Last month I met with high school students in Delaware County who were discussing ways to make L.G.B.T. (Lesbian, Gay, Bisexual, and Transgender) people more accepted. As a part of that conversation, we discussed what it was like to be an out L.G.B.T. young person in schools. I was immediately struck by how little had changed from when I was in school.

I came out when I was 13 years old. It was 2008, don’t ask, don’t tell was still in place, and I was the only out gay kid in my school. It was still unusual to find gay characters on television. I remember thinking about how much I wished I had representation in society. As I got older, I fought for better protections for L.G.B.T. students. In 2010, when I was 16 years old, I went to Washington D.C.. I asked my congresspeople to pass the Safe Schools Improvement Act and the Student Non-Discrimination Act. These bills would protect students from discrimination based on sexual orientation and gender identity. Twelve years later, those bills have still not passed.

Since 2010, a lot has changed. Marriage Equality is now the law of the land; Title VII now offers protections for L.G.B.T. people from discriminatory practices by employers based on sexual orientation and gender identity, and L.G.B.T. representation in the media and Hollywood has greatly improved. Despite this, though, L.G.B.T. students still face difficulties in school. According to the 2019 G.L.S.E.N. National School Climate Survey, a survey of more than 16,000 LGBT students, more than 9 in 10 L.G.B.T. students still hear negative remarks about L.G.B.T. people.
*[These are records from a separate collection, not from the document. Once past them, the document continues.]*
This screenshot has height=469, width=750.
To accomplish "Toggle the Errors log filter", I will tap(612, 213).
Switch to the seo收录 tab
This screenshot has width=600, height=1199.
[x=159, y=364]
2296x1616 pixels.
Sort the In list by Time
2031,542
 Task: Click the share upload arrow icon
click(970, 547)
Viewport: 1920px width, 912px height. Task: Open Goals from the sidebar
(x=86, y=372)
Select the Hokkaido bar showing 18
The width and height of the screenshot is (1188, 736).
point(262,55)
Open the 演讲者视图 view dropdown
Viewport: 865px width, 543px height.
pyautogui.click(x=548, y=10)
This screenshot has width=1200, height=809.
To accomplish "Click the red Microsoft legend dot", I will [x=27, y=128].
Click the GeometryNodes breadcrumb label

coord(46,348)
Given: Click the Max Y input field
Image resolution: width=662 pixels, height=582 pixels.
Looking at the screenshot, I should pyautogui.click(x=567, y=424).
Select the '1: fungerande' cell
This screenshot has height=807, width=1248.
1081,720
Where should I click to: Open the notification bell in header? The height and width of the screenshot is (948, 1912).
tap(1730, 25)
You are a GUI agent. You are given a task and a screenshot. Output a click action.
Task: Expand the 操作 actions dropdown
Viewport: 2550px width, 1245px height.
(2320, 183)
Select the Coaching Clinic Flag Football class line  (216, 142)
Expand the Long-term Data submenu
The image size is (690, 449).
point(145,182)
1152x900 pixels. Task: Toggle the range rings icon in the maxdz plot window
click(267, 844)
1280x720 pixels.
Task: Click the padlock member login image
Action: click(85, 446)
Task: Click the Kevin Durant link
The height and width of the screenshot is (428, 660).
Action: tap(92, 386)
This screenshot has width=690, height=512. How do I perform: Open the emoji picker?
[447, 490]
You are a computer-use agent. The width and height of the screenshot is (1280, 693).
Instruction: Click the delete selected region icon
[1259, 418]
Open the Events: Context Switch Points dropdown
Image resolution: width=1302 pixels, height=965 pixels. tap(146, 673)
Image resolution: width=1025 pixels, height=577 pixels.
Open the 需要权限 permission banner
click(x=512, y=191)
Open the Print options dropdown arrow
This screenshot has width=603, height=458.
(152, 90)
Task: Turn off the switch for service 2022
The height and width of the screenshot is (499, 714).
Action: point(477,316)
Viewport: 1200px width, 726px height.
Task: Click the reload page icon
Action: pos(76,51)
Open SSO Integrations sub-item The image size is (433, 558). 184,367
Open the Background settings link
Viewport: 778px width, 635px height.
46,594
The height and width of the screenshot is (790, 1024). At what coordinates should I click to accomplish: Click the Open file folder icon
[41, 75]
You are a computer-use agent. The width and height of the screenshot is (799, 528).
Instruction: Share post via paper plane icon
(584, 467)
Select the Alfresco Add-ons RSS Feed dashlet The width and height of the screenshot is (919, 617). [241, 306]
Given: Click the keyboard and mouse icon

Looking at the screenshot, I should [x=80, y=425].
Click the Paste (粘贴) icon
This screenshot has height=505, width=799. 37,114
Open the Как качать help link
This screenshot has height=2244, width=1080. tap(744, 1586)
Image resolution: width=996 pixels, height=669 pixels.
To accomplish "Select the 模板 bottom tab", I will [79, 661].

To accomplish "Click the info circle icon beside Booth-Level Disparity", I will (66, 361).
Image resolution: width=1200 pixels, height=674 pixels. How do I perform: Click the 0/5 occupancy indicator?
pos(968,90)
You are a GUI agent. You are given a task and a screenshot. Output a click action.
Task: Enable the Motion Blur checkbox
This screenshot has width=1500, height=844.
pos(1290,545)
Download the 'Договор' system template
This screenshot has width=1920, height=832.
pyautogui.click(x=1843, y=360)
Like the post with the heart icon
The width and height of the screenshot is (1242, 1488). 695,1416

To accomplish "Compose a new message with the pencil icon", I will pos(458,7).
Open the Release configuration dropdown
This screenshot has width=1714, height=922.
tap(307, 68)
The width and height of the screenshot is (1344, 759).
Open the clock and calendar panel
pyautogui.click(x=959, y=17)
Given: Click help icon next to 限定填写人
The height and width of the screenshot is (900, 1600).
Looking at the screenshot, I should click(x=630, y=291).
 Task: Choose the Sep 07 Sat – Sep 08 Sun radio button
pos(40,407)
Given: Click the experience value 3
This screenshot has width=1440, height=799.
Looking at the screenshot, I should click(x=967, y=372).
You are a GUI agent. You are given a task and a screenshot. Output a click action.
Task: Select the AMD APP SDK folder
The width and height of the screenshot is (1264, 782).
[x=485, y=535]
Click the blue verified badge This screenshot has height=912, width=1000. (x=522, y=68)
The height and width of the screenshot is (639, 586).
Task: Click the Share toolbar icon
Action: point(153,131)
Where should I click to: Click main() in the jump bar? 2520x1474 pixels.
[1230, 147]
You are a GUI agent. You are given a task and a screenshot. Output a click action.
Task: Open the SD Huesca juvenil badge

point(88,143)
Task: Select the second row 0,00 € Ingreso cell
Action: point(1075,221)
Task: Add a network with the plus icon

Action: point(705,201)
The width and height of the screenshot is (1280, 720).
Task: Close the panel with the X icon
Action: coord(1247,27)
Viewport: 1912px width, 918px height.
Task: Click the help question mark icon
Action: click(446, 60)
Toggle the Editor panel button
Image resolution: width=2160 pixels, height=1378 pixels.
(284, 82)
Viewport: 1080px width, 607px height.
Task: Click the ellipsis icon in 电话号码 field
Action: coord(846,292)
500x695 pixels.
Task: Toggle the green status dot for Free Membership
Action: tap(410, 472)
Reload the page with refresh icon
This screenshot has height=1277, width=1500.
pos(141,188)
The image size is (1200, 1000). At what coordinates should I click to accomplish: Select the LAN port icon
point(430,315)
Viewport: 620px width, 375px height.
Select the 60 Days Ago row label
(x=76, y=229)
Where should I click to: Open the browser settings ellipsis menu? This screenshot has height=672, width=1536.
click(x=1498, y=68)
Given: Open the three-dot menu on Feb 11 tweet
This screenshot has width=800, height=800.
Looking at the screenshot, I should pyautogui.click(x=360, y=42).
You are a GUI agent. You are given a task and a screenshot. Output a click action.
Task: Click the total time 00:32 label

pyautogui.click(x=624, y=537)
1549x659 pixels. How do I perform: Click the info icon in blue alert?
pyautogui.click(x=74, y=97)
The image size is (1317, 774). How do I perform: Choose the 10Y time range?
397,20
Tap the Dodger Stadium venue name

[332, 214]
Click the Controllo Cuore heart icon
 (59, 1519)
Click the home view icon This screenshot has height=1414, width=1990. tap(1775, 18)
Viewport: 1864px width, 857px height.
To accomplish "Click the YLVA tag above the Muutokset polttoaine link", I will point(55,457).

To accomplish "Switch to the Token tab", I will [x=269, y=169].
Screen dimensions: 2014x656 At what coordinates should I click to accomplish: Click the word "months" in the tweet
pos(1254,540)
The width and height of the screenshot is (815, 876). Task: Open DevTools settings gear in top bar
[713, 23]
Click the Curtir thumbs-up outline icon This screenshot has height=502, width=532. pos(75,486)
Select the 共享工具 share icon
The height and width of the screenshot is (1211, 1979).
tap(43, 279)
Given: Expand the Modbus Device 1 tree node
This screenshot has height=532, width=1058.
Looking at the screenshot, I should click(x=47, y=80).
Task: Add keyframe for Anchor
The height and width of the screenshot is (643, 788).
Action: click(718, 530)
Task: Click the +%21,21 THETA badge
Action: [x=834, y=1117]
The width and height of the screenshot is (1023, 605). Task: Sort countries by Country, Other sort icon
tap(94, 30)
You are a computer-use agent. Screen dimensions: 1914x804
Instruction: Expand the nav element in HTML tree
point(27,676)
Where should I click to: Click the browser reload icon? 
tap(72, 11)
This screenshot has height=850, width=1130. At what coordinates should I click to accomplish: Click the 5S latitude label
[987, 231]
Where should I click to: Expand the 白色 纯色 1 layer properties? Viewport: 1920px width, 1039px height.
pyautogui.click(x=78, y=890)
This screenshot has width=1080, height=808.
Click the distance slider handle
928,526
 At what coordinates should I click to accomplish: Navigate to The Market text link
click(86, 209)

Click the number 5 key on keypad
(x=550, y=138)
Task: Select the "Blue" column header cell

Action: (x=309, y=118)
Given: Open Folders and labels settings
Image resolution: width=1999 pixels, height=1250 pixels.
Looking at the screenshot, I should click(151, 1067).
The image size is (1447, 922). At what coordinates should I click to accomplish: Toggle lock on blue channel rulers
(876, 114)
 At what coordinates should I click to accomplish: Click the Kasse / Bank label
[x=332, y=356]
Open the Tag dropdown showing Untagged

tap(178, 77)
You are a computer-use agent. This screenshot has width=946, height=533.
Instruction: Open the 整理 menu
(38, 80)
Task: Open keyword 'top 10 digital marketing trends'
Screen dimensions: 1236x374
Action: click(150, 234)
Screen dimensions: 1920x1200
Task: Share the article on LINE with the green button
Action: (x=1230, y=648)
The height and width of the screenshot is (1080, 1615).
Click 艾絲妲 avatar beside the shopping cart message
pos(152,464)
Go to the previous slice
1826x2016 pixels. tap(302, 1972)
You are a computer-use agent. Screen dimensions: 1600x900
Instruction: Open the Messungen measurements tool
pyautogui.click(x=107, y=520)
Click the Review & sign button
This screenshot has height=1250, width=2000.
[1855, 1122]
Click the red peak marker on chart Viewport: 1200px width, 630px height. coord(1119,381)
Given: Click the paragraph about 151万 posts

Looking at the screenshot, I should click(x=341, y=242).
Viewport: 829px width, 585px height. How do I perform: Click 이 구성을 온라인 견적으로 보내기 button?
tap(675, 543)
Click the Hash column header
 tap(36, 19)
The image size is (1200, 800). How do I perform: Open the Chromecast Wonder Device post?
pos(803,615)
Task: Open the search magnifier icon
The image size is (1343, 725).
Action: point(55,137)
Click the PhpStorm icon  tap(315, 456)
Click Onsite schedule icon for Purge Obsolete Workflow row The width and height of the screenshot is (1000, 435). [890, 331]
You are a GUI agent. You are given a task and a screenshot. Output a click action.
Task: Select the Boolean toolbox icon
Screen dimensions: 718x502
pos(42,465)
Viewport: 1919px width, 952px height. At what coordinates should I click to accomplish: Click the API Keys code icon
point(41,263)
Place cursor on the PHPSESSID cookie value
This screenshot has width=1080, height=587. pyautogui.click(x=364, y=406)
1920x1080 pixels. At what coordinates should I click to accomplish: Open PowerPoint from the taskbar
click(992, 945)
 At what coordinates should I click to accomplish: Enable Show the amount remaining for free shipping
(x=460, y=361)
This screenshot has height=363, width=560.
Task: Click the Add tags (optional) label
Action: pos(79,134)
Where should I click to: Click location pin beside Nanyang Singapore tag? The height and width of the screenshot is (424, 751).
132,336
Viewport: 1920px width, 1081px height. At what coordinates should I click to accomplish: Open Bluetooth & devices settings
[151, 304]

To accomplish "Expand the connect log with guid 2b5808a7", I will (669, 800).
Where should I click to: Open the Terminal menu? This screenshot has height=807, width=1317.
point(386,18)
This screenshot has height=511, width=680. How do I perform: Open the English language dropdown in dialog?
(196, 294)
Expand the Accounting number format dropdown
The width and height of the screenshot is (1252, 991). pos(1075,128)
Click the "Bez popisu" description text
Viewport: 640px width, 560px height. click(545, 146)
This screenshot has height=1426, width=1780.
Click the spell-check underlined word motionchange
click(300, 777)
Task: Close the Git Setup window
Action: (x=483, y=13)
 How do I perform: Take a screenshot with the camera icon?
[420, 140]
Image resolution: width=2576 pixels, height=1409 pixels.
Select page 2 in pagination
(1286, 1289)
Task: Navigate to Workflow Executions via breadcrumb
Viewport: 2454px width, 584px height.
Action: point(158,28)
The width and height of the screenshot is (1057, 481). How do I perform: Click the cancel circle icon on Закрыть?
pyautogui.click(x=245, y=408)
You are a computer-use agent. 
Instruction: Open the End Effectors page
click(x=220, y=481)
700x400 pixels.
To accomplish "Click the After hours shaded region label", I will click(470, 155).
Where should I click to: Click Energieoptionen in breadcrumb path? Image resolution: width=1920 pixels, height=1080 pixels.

More than half of those students (59.1%) felt unsafe at school because of their sexual orientation. What amazed me the most about my meeting with the students last month was how similar their experiences were to my own. I assumed that because my life had improved so much and because society had changed so much, that things were better for the majority of L.G.B.T. students. But, my assumption was misguided.

I volunteered to meet with these students because of the recent headlines in Florida about the Don’t Say Gay Bill. This bill, which Governor DeSantis supports and is making its way through the legislature, bans classroom instruction on sexual orientation and gender identity for children in kindergarten through 3rd grade and may limit instruction on sexual orientation and gender identity for children in K-12 schools in Florida. There are genuine arguments and debates about how to handle difficult classroom discussions, and I know that there is a wide range of views in America. Our ability to speak openly and honestly about deep disagreements without fear of reprisal is what makes us great. It’s what made me proud in law school and what makes me so proud now as a lawyer.

What I don’t want, however, is for that debate to come at the cost of L.G.B.T. students who are already feeling isolated and alone. According to the National Survey on L.G.B.T.Q. Youth Mental Health conducted by The Trevor Project, only 1 in 3 L.G.B.T.Q. youth found their home to be affirming. Many L.G.B.T. students rely upon their schools to be a safe space for them to be themselves. I am not a school official, and I am not a parent, but I was a gay kid. I know that feeling of isolation. I remember going to donate blood at my school and finding out I was banned because I am gay, a ban that still exists for most gay men. I remember feeling different and wondering whether I would ever be able to feel “normal.” Most importantly, though, I know the impact that a positive experience with a teacher can make. I can’t imagine what those experiences would have been like without supportive people in my life. These conversations are difficult, and I don’t have all the answers. What I do know, though, is that making L.G.B.T. students feel invisible is not the answer. They deserve better than that, and as a lawyer, I believe that we can address the genuine concerns that parents have without making L.G.B.T. students feel like they do not have a voice in schools.